_Given exercise_. Arrange every line of the items below as a numbered list, skipping blank lines. Leave the pictures out of your answer.

[Element and text position data]
--- Start ---
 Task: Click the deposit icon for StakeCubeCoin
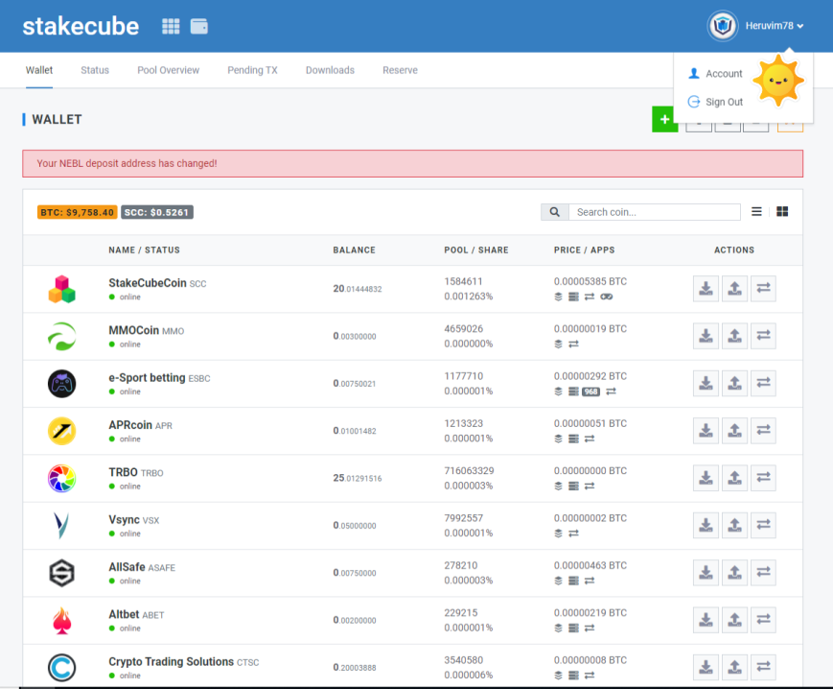[706, 289]
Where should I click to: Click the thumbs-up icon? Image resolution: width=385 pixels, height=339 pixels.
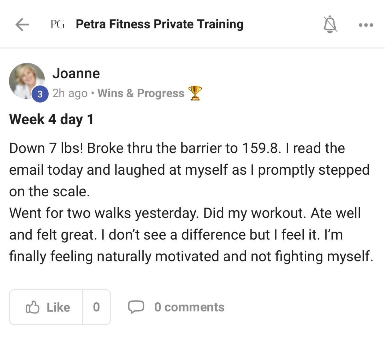pos(33,307)
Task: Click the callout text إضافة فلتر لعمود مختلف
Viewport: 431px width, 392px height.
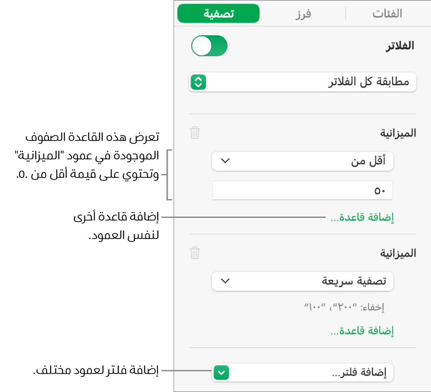Action: (x=97, y=370)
--- End ---
_Result for this exercise_.
1.  Task: Click the deposit icon for StakeCubeCoin
2. [706, 289]
3. Where should I click to: Click the thumbs-up icon? Image resolution: width=385 pixels, height=339 pixels.
4. pos(33,307)
5. Task: Click the callout text إضافة فلتر لعمود مختلف
6. Viewport: 431px width, 392px height.
7. Action: (x=97, y=370)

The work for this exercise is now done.